Agroalimentaire

Maroc : les bons rendements agricoles réjouissent Aziz Akhannouch

Récolte de blé à Cherafat, à 300 km de Rabat. © Adel Hana/AP/SIPA

Une production céréalière en hausse de 7,3 % et des rendements qui bondissent de 27 % : lors de sa dernière sortie médiatique, le ministre marocain de l'Agriculture s'est montré enchanté des résultats de la campagne agricole 2017-2018.

Les bonnes nouvelles ne sont pas si fréquentes pour le ministre marocain de l’Agriculture, Aziz Akhannouch, qui se fait de plus en plus discret depuis la campagne de boycott qui a touché trois marques au Maroc – dont les stations-services Afriquia, qu’il possède.

Aussi, le 24 juillet, ne s’est-il pas privé d’associer à l’annonce de la signature du nouvel accord de pêche avec l’Union européenne le commentaire des bons résultats de la campagne céréalière 2017-2018. « C’est une année exceptionnelle !», a-t-il assuré.

En effet, la production a atteint 103 millions de quintaux, ce qui représente une progression de 7,3 % par rapport à la saison précédente. Les récoltes se répartissent entre le blé tendre (49,1 millions de quintaux), le blé dur (24,2 millions de quintaux) et l’orge (29,2 millions de quintaux).

Si les bons résultats de la production étaient attendus, au moins depuis le mois d’avril, on tablait alors plutôt sur une hausse de 3 % par rapport à la récolte précédente. Le ministre s’est dit particulièrement satisfait du rendement des terres marocaines cette année. En effet, chaque hectare a produit en moyenne 22,9 quintaux. Un record par rapport ce que le pays a toujours connu. Ce taux représente 27 % de progression en comparaison avec la récolte de l’année dernière.

Une saison sauvée par les pluies

Même la campagne 2014-2015, avec ses de 115 millions de quintaux, n’avait fait mieux. Et pourtant, la superficie emblavée en céréales a été réduite de 16 % par rapport à la campagne de l’année dernière, soit 4,5 millions d’hectares cultivés contre 5,4 millions précédemment.

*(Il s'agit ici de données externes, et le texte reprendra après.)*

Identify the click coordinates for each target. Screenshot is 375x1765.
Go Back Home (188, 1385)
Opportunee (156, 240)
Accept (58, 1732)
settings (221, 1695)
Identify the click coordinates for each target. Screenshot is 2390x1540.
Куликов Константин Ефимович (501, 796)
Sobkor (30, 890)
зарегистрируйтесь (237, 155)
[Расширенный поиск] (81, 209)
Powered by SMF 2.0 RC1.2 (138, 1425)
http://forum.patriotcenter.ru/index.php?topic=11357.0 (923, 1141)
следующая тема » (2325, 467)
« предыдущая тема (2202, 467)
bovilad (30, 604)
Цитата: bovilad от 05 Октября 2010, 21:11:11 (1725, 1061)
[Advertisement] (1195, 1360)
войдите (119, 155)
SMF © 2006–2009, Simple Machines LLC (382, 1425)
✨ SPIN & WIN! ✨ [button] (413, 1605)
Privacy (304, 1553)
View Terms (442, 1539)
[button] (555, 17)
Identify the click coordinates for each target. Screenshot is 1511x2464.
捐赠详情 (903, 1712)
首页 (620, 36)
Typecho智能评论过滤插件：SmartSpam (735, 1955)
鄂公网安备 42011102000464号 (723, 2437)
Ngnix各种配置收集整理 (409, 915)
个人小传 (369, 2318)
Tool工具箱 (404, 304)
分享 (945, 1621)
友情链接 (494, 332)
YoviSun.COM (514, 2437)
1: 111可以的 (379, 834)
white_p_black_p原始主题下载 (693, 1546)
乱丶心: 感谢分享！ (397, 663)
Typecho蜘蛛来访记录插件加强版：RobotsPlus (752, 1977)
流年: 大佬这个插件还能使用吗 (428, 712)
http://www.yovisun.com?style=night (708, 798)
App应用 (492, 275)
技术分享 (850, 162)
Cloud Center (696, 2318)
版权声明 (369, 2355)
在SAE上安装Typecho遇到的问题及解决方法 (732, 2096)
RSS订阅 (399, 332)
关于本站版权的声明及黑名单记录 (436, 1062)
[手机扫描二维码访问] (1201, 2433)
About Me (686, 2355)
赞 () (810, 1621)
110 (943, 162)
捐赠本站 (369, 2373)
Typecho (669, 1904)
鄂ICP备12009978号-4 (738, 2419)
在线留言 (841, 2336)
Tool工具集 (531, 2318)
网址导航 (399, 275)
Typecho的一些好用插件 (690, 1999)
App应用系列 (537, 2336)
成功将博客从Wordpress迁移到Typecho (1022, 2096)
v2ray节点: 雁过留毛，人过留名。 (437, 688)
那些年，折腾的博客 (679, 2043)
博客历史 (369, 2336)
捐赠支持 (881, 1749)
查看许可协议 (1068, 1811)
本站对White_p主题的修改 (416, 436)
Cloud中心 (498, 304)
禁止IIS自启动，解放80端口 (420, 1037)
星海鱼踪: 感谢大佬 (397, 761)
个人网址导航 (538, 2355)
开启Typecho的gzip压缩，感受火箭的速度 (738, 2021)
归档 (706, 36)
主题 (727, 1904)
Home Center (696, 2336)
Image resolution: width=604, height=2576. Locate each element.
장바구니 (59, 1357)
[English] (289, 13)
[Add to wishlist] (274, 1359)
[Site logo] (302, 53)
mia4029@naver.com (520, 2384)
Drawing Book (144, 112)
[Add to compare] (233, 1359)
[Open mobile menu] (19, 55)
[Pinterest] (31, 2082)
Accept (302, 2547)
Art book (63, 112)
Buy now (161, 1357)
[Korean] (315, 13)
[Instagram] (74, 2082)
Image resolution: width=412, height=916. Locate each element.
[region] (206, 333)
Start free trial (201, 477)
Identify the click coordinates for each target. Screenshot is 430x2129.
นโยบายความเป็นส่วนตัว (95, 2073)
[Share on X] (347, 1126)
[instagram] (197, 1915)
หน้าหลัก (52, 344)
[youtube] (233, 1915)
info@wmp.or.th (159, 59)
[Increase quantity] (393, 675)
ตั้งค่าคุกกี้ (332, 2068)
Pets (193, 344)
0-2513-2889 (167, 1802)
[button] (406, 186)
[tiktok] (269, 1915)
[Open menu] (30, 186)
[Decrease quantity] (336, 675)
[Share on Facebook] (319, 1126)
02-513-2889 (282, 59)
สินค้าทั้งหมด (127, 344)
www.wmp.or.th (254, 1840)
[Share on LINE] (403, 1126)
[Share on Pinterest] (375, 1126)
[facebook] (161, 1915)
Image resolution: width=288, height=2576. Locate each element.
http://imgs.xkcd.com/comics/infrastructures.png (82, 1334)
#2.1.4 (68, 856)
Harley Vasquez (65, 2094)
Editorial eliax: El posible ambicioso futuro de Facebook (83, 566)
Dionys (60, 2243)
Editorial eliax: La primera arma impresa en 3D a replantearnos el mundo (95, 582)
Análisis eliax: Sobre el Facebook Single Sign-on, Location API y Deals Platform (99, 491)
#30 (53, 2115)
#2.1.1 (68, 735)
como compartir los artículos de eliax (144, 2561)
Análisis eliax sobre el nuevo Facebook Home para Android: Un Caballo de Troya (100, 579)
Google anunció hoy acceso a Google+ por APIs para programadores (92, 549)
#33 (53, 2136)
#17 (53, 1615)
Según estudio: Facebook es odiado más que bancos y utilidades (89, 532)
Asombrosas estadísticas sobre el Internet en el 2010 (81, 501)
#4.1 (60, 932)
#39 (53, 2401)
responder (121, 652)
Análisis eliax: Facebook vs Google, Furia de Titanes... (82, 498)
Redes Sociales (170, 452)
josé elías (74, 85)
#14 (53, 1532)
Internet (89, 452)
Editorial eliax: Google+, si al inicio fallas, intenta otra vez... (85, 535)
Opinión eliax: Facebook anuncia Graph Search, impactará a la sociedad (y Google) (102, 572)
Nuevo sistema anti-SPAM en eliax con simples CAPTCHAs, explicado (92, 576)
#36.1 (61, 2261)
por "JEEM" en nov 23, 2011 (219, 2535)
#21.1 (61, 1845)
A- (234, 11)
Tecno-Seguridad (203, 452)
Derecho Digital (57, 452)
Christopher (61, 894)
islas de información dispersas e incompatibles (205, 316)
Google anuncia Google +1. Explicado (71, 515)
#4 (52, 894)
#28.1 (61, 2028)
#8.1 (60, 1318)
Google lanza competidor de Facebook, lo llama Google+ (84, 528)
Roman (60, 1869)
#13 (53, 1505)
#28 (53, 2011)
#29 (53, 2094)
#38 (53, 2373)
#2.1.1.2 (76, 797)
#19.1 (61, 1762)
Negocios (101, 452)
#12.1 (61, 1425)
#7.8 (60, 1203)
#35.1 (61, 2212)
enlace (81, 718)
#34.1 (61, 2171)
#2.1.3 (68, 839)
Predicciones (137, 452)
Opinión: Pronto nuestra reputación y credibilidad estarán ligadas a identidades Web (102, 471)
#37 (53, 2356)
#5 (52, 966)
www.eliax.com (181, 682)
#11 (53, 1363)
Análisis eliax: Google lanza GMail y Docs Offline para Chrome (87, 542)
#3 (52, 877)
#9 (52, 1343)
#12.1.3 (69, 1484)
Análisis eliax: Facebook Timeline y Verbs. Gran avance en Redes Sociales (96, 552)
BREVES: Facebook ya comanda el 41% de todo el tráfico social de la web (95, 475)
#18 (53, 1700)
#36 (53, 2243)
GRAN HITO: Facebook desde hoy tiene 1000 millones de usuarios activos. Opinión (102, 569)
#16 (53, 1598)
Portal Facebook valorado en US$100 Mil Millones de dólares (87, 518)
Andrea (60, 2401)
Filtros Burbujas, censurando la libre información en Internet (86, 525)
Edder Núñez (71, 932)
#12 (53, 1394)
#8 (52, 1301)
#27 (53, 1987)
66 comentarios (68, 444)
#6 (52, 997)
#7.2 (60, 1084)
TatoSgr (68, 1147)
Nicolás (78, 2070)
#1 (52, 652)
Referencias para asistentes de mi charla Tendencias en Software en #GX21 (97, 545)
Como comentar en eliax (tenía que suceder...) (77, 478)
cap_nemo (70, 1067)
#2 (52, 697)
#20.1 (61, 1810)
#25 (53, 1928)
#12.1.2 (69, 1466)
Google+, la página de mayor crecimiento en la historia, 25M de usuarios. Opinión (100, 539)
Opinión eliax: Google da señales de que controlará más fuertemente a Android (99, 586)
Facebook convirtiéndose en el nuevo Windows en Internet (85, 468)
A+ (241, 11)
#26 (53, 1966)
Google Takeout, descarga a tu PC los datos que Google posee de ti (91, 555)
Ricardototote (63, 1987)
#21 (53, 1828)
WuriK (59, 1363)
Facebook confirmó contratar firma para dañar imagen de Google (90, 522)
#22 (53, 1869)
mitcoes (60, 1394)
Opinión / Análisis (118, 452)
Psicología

Ceci s’explique par l’arrivée tardive des pluies d’automne, qui a retardé le travail des agriculteurs. En octobre et novembre derniers, le ministère de l’Agriculture et les professionnels du secteur craignaient même une saison morte. Des mesures étaient en préparation pour sauver la campagne.

Les observateurs expliquent le bond des rendements par l’utilisation optimale des techniques d’irrigation, à une généralisation de la mécanisation, ainsi qu’à « la très bonne qualité des semences utilisées et de l’ensemble des intrants ». Le ciel a en outre été généreux pendant la période décembre 2017- avril 2018, avec une répartition parfaite dans l’espace et dans le temps. Le cumul des précipitations affiche 402,3 mm contre 362,6 mm pour une campagne normale, soit 11 % de hausse.